Government passes on chance to ‘curb or kill’ umbrella industry
The Government has missed an opportunity to do away with the “Wild West” of the umbrella market by choosing not to move forward with amendments to the Finance Bill, according to some in the contracting industry.
The amendments, tabled by David Davis MP and supported by Sir Iain Duncan Smith MP and Andrew Rosindell MP, were described as having the potential to ‘curb or kill’ the umbrella industry.
Essentially, the two options proposed would have either shut down the umbrella industry, or made agencies liable for unpaid tax if they worked with non-compliant umbrella companies.
However, the amendments were not selected for a vote in parliament last night, despite impassioned speeches by Davis and Duncan-Smith in the House of Commons.
“The umbrella companies and their unacceptable practices have now become very clear,” Duncan-Smith told the house. “Contractors are being forced into schemes, being forced by recruitment agencies to use these umbrella companies that they do not wish to use and may be concerned about.”
He said workers were often misled by umbrella companies, and referenced both the recent BBC File on 4 expose on mini umbrella companies and also the Loan Charge issue.
“The people who will get hurt by all of this in the end when the Treasury finally decides to do something about it will be the people that were the victims of this, not those who set these schemes up,” he said.
Dave Chaplin, CEO of ContractorCalculator, who had been pressing for the changes and who also gave evidence to the Loan Charge All-Party Parliamentary Group Inquiry, said he was disappointed with the result.
“After considerable effort to attempt to shape reasonable amendments to the Finance Bill, it is disappointing that they were not selected to be voted on last night. Clearly, the Conservative majority would have been insurmountable and 40 rebels would have been required.
"The Treasury missed an opportunity to tame the ‘Wild West’ of the unregulated umbrella market and collect their £1 billion prize.
“The continued lack of regulation and impotence by the Government on this issue will only seek to fuel the non-compliance further.”
Crawford Temple, CEO of Professional Passport, expressed a similar view: “It is disappointing that after much considered and well-presented arguments by David Davis and Iain Duncan Smith last night the Government chose to dismiss the issues sought to be addressed.
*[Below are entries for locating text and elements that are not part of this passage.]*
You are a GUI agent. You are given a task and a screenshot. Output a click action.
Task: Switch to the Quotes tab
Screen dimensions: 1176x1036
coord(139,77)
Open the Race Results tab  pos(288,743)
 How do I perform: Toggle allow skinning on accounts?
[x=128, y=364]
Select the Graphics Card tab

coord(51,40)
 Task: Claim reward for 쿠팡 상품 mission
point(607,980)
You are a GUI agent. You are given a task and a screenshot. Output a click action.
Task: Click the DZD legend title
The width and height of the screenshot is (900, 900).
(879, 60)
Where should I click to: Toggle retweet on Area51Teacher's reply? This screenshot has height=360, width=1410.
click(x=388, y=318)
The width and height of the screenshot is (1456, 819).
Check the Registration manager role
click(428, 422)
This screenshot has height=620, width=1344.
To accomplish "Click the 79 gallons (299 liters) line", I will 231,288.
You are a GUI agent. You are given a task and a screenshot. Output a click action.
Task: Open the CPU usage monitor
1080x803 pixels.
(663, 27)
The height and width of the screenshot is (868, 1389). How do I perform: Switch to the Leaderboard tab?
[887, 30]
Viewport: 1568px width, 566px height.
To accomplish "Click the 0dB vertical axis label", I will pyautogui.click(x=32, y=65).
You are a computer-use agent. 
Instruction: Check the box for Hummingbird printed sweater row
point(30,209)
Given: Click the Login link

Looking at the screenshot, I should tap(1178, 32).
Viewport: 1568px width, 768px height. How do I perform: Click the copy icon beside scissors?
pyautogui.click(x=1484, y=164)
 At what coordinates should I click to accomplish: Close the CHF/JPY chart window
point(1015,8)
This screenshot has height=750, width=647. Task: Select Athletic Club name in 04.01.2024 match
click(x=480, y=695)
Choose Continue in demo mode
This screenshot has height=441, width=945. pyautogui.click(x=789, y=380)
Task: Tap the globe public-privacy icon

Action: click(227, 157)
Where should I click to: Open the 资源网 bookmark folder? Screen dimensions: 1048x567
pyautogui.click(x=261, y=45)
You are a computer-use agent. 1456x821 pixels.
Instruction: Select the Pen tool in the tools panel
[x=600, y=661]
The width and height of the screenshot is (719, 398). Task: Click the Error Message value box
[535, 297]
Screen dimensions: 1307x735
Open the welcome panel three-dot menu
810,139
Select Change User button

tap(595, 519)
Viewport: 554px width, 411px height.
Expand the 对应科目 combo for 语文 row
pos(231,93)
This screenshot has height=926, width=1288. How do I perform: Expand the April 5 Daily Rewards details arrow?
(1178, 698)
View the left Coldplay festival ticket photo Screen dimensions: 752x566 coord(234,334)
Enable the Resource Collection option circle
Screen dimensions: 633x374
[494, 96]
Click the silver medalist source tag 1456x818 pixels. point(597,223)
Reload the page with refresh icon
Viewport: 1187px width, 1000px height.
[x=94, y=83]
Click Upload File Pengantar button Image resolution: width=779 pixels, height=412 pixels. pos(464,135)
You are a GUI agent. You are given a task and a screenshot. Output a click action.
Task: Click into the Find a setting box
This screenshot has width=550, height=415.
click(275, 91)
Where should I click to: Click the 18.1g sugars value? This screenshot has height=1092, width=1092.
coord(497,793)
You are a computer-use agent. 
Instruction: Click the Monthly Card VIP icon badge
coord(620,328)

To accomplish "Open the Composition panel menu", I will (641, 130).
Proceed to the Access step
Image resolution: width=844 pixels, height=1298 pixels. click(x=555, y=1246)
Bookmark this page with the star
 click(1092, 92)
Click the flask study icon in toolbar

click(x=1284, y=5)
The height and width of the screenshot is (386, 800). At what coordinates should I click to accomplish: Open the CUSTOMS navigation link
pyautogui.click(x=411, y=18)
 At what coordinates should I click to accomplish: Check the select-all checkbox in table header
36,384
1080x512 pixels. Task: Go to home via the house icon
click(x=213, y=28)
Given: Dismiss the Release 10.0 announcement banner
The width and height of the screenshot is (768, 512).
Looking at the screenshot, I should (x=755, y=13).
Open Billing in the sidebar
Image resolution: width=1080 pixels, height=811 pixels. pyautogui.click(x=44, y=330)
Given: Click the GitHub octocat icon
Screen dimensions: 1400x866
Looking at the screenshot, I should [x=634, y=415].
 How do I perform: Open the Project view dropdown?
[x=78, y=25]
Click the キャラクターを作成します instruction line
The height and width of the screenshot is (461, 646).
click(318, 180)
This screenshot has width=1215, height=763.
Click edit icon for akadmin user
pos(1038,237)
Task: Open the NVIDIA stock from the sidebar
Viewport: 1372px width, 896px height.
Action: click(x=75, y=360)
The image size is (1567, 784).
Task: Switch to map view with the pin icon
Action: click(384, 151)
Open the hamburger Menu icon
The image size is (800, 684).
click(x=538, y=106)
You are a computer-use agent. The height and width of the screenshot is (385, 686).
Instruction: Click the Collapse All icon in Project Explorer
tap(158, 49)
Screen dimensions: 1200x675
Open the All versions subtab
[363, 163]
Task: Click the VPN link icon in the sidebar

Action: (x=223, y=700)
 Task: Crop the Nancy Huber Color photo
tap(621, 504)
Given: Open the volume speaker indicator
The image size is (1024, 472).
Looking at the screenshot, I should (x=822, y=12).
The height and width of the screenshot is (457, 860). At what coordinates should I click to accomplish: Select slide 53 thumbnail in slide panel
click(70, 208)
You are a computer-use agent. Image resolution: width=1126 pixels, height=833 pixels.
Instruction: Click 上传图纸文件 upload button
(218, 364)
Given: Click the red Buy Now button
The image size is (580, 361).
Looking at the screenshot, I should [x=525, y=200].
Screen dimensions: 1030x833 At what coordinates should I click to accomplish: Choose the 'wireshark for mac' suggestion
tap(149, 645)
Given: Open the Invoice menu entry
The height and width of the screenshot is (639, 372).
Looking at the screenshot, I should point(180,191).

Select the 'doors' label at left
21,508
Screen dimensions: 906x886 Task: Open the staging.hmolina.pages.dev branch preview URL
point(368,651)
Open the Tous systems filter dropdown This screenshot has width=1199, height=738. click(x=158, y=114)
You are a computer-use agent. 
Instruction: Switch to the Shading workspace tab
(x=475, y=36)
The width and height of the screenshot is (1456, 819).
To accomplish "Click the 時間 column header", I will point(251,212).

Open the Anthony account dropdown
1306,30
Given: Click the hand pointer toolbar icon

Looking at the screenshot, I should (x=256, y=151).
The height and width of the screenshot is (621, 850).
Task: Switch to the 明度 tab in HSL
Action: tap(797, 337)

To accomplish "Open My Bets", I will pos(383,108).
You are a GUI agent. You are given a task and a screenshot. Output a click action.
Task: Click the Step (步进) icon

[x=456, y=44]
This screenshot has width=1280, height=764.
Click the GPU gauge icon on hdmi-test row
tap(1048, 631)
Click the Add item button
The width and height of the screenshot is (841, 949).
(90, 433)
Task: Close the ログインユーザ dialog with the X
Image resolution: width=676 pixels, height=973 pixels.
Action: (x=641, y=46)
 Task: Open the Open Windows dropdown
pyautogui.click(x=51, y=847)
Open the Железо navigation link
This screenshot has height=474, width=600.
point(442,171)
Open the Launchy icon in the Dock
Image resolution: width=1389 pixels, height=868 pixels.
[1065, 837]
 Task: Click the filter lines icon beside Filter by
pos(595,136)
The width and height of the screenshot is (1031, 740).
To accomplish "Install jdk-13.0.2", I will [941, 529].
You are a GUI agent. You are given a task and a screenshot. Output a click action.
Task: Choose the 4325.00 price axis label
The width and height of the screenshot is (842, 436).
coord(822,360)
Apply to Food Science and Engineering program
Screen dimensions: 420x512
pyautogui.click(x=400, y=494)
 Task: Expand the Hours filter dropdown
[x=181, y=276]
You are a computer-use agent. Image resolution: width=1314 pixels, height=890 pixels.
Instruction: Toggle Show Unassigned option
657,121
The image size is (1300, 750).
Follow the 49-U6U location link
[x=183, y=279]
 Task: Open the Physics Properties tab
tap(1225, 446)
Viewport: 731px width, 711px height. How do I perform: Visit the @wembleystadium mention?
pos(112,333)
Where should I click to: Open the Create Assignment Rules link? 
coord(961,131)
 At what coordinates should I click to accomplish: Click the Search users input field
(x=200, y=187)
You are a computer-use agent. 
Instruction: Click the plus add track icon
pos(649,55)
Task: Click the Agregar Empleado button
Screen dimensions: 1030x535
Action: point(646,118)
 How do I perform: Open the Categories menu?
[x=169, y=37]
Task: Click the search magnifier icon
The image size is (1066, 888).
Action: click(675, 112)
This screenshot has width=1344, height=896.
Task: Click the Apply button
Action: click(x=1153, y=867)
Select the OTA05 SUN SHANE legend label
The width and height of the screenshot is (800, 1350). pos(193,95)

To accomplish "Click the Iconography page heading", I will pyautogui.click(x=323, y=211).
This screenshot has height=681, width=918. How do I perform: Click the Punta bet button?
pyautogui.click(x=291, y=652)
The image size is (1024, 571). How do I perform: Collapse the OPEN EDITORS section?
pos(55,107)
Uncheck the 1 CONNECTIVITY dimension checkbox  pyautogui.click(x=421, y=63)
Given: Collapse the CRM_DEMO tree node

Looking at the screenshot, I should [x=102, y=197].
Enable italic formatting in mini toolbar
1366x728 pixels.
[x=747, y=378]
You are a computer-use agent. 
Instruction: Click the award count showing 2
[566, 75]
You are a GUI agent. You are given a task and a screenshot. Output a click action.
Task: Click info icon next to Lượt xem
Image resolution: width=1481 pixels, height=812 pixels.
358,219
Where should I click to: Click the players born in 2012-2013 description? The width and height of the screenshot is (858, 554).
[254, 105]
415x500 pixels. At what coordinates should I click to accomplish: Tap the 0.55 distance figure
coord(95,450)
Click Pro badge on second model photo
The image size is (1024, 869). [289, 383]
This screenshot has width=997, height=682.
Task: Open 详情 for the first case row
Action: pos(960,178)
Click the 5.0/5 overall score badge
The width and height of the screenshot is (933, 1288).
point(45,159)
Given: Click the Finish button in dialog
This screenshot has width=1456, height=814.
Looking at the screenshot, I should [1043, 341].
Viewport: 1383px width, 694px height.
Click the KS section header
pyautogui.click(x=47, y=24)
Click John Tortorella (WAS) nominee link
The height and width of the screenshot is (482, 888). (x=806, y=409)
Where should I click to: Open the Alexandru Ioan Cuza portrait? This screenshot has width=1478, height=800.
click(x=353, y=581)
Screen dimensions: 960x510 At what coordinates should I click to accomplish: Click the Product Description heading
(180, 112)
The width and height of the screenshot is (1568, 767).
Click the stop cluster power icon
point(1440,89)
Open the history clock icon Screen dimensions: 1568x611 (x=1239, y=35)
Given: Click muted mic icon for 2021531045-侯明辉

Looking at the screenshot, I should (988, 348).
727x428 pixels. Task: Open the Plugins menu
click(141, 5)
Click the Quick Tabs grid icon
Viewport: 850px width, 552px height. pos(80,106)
“[Treasury Minister] Jesse Norman believes that adding enforcement to the remit of the Employment Agency Standards Inspectorate (EASI) will address the issues of non-compliance in the umbrella sector. I would like to remind the Government that EASI is already struggling with its existing commitments of regulation so I fail to agree that tasking an already over-stretched body with the job of regulating umbrellas will change anything and that the Government’s solution will merely serve to incentivise and fuel more non-compliance across the market.”
Stamping out malpractice
While umbrella organisations had understandably been opposed to the calls from some politicians to scrap umbrella companies entirely, legitimate providers have backed calls for regulation of the industry.
The report that resulted from the Loan Charge inquiry exposed significant malpractice in the umbrella industry, including companies providing kickbacks to
agencies for recommending them to workers.
This had come at the expense of workers, whose pay and/or benefits were often skimmed, and also the Treasury, which lost out on tax revenue.
“The problem is the worse the level of malpractice in this process, the greater the rewards and kickbacks for the agencies, reducing of course the revenue for the Treasury,” Duncan Smith said in Parliament.
Malpractice also makes it harder for legitimate and compliant umbrella companies to compete, said Chaplin.
“There are umbrella companies that run a vanilla compliant operation, with no reward schemes for agencies, and which treat workers fairly with reasonable charges, but they find it harder to access the market, because they lack the financial firepower to purchase space on an agency’s Preferred Suppliers List – for which six-figure sums can be exchanged,” he said.